The truth is, for many years I had pushed my loneliness for her so far beneath my skin that I didn’t identify as “orphan” or having lost my north star. I was busy surviving my adopted reality, seeking beauty in whatever I could so that I could protect my heart from hating life. In fact, by some merciful miracle, I was filled with an unusual amount of reverence for it.
It wasn’t until my adoptive mother passed that I finally pulled out pictures of my parents. My maternal grandmother had sent letters stuffed with photographs once I’d left home and established contact again. She even marked my mother in group photos with pen, in case I’d forgotten which one she was. I so very much wish I’d been able to hold my old Babcia’s hand and listened to her grief at losing a daughter—reassured her that I still felt my mother’s presence when I sat still.
I’ve heard my clients say that losing a mother to any sort of “death,” such as illness, senility, accident, mental illness, abuse, neglect, leaves one in that context-less abyss. I know that what they say is true because of course it had happened to me.
I also know that this forces us to create context for ourselves.
We create our worth, our self-love, our “place” and “home” from somewhere deep inside.
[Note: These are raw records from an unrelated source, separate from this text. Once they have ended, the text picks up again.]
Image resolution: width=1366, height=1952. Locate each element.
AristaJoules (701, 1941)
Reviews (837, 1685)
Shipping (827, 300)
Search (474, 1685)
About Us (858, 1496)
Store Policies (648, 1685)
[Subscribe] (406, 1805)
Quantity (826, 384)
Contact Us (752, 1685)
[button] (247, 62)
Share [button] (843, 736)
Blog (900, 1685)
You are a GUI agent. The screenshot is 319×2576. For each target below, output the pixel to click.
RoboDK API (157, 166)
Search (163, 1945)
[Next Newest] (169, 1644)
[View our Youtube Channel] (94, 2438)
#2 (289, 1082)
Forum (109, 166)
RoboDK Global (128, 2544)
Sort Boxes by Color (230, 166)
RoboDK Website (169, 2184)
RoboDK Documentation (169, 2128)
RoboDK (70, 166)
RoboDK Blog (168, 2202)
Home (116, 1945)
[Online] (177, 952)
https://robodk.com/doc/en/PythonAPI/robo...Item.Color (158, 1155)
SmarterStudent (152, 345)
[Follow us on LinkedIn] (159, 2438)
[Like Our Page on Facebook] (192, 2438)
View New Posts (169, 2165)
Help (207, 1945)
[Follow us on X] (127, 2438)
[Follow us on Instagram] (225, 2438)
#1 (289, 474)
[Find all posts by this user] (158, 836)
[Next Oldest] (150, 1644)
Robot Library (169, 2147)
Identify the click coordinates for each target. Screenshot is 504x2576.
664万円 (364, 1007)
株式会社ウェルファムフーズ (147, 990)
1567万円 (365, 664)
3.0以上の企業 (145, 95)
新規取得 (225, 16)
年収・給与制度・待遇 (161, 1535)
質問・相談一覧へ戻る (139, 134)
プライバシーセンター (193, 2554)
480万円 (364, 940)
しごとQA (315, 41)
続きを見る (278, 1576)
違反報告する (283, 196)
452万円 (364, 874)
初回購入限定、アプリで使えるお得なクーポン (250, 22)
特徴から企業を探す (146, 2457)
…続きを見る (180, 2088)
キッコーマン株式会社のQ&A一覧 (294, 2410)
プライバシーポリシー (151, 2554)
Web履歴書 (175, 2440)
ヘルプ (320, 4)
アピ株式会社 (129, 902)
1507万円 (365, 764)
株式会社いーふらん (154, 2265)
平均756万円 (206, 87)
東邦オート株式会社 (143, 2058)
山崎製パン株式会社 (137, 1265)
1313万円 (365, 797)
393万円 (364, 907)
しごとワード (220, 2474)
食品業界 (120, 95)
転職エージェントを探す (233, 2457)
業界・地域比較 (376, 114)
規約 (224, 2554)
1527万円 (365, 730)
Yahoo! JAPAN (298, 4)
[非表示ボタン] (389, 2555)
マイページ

I imagine it as knitting myself whole with yarn that flows from my belly button where once she and I were connected.
In meditation, I summon her, allow what I remember of her to fill me, and listen for the heartbeat that filled me with assurance in the womb. I recall my scant memories of her—having a temper tantrum when she wouldn’t buy me a toy trumpet, sitting with her on a sofa insisting I wasn’t tired while I yawned non-stop, walking hand in hand in the park, asking for a pair of red shoes she found too expensive. Red is still my favorite color. My strongest sense of her is on any kind of cement ramp leading to a building, or the smell of carnations. After 55 years, this still calls her in sharply.
There is a gentleness and kindness that has informed me through the years that held me together, and it flowed from my mother through the mystical veil that separates us. It came from the things I know about her—that she loved and taught ballet, to sing, to dance, to write, to perform and play Chopin at the Place of Culture in Warsaw. My mother, a vivacious Aries, birthed a shy, non-performing Scorpio-child, but her granddaughters inherited her talents, and that fills me with awe.
In retrospect, nothing has been able to extinguish our bond; I am bone of her bone, flesh of her flesh.
I find peace in her beingness, however short it was; she lives in every one of my heartbeats. The older I get, the more I think about her as not only my mama, but also as a young woman during the war, a woman falling in love, giving birth, having fights with my dad, and even small things like running to the store to buy cigarettes. Maybe she also loved red shoes.
Mother is a big theme in my astral chart. It’s actually quite surreal to see the way planets and asteroids point directly to my experience and path. It’s also reassuring to know that what I have lived are not random events, but part of my cosmic tapestry.
In meditation, I find gratitude for this curious life I was born to.
I give thanks for the womb that birthed me.
I give thanks to even briefly have known the woman who carried me for nine months. I am honored to be of her lineage.
I give thanks for the grief, too, because it points back to the inextinguishable love that birthed me.
I give thanks for the path the grief set me on; it taught me humility and compassion.
Because of her, I strive to be a good ancestor.
Beyond the story of the path struck when my mother passed is the story of how incredibly fortunate I was to lock eyes with her when I arrived Earth-side.